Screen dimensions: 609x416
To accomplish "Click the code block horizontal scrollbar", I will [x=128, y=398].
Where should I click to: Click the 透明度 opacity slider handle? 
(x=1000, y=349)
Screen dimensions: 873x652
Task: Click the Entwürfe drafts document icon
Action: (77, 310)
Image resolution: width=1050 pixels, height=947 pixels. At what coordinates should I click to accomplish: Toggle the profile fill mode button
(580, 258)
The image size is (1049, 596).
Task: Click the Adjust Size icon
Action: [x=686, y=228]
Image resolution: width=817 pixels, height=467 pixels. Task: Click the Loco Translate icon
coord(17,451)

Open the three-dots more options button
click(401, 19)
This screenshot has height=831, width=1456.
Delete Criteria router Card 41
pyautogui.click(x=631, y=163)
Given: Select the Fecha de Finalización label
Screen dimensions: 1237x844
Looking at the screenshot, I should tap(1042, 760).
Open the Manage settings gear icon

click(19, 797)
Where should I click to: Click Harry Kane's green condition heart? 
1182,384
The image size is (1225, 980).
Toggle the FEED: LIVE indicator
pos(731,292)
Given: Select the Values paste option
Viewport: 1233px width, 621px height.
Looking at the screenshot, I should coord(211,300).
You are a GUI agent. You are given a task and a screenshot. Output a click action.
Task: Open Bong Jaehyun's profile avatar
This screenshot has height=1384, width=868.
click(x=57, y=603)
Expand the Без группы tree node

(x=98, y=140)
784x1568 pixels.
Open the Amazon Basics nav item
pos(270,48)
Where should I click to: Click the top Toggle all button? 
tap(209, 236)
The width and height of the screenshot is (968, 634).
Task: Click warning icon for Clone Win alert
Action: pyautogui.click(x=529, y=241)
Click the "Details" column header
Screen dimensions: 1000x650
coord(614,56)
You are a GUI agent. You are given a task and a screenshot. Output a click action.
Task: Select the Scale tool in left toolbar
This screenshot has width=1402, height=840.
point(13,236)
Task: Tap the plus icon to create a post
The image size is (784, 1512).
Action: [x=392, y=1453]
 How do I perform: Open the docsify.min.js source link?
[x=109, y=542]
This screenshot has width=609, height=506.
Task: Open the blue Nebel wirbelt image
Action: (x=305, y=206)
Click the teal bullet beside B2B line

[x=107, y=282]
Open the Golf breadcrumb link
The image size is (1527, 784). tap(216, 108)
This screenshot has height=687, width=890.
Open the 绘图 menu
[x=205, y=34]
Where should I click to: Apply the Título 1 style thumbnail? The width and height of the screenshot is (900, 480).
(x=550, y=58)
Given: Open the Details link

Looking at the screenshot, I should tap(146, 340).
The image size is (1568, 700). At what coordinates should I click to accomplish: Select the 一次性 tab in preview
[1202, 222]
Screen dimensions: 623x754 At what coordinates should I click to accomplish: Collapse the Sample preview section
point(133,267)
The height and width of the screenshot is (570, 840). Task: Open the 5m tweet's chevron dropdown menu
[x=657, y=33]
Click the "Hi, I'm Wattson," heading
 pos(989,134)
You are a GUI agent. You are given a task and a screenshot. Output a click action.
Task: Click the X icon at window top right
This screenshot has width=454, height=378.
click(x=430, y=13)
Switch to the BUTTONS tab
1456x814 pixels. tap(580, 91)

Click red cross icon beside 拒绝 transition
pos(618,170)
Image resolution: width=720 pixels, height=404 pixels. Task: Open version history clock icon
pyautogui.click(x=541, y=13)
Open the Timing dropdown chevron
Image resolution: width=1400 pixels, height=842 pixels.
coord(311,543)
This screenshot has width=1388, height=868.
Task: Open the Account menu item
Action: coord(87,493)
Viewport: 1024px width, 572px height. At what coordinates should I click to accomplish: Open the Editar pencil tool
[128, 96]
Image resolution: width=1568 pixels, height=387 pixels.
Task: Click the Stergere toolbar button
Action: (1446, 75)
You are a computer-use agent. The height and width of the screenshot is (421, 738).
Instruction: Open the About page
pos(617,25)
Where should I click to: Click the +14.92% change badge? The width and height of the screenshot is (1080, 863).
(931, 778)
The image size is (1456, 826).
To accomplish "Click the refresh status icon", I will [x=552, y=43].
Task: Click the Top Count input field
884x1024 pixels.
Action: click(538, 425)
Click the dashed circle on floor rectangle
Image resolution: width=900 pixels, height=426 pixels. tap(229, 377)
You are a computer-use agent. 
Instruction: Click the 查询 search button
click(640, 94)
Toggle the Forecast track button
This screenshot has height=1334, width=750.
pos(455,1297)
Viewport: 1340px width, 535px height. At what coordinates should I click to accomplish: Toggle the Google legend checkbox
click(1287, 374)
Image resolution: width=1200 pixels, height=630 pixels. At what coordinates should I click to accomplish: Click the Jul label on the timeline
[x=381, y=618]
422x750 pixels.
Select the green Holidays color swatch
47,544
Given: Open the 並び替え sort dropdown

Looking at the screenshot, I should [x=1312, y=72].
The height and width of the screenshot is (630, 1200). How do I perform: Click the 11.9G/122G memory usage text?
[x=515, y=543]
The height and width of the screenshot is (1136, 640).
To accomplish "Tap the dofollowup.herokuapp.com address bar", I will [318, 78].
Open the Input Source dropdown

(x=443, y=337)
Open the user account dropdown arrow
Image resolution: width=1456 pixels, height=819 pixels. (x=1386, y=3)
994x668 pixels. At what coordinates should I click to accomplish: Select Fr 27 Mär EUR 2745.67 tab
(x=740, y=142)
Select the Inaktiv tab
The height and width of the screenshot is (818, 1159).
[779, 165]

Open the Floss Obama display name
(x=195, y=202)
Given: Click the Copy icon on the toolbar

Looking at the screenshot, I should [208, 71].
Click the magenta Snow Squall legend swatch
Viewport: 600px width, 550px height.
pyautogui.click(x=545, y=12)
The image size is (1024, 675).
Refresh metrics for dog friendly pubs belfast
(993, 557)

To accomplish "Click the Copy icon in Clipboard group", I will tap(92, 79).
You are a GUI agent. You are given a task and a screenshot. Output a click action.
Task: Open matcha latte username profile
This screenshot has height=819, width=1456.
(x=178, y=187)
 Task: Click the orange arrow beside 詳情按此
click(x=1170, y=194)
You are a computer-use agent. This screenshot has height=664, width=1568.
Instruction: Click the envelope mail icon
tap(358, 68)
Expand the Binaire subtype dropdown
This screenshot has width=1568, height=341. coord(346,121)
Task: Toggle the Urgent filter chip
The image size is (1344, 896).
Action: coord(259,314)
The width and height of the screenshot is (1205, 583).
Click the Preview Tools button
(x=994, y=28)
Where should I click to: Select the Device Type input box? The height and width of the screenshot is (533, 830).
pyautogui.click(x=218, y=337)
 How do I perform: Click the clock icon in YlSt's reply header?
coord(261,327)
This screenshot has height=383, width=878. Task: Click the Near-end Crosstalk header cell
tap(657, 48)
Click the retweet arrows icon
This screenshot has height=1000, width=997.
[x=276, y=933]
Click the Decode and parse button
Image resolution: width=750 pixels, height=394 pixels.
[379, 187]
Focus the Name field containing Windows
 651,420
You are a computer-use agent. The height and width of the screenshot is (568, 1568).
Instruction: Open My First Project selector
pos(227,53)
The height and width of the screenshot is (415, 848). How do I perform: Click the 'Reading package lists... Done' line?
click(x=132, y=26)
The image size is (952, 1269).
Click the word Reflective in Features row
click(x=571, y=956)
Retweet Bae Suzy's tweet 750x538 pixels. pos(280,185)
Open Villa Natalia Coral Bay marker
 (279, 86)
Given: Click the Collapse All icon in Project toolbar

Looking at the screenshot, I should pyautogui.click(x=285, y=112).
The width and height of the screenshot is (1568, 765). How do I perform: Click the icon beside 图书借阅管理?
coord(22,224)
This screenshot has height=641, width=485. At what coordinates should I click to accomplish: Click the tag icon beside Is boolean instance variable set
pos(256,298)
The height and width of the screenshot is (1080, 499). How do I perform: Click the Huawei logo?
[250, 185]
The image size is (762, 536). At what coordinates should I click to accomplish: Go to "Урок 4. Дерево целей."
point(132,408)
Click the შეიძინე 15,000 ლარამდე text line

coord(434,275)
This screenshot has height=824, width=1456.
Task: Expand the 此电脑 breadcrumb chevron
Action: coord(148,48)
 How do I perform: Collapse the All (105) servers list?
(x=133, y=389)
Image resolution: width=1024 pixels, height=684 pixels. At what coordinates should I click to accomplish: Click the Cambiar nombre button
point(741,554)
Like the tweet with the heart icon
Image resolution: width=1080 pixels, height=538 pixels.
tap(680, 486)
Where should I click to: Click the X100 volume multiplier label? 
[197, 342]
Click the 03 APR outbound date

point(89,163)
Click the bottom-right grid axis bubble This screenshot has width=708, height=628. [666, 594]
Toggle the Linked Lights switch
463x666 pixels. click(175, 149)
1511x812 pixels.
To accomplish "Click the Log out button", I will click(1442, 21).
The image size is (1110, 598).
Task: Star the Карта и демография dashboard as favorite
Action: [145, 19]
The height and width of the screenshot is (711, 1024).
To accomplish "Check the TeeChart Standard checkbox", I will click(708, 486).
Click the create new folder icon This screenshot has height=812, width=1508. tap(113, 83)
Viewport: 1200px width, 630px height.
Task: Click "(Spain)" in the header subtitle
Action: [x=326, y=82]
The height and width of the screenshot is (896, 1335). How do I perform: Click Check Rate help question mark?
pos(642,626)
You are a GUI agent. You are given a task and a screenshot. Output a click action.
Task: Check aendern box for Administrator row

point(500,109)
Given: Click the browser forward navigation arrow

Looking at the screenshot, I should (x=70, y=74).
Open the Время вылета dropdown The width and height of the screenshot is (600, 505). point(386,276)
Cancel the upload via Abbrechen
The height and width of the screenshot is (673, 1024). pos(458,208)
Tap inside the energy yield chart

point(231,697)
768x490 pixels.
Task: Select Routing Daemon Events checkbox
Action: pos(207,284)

___

→ **REQUEST**: Can you lay out everything above from the line containing "Task: Click the orange arrow beside 詳情按此" down to the line containing "coord(261,327)" as a JSON list of strings, one string per line, with blank lines omitted?

→ **FULL SOLUTION**:
[
  " Task: Click the orange arrow beside 詳情按此",
  "click(x=1170, y=194)",
  "You are a computer-use agent. This screenshot has height=664, width=1568.",
  "Instruction: Click the envelope mail icon",
  "tap(358, 68)",
  "Expand the Binaire subtype dropdown",
  "This screenshot has width=1568, height=341. coord(346,121)",
  "Task: Toggle the Urgent filter chip",
  "The image size is (1344, 896).",
  "Action: coord(259,314)",
  "The width and height of the screenshot is (1205, 583).",
  "Click the Preview Tools button",
  "(x=994, y=28)",
  "Where should I click to: Select the Device Type input box? The height and width of the screenshot is (533, 830).",
  "pyautogui.click(x=218, y=337)",
  " How do I perform: Click the clock icon in YlSt's reply header?",
  "coord(261,327)"
]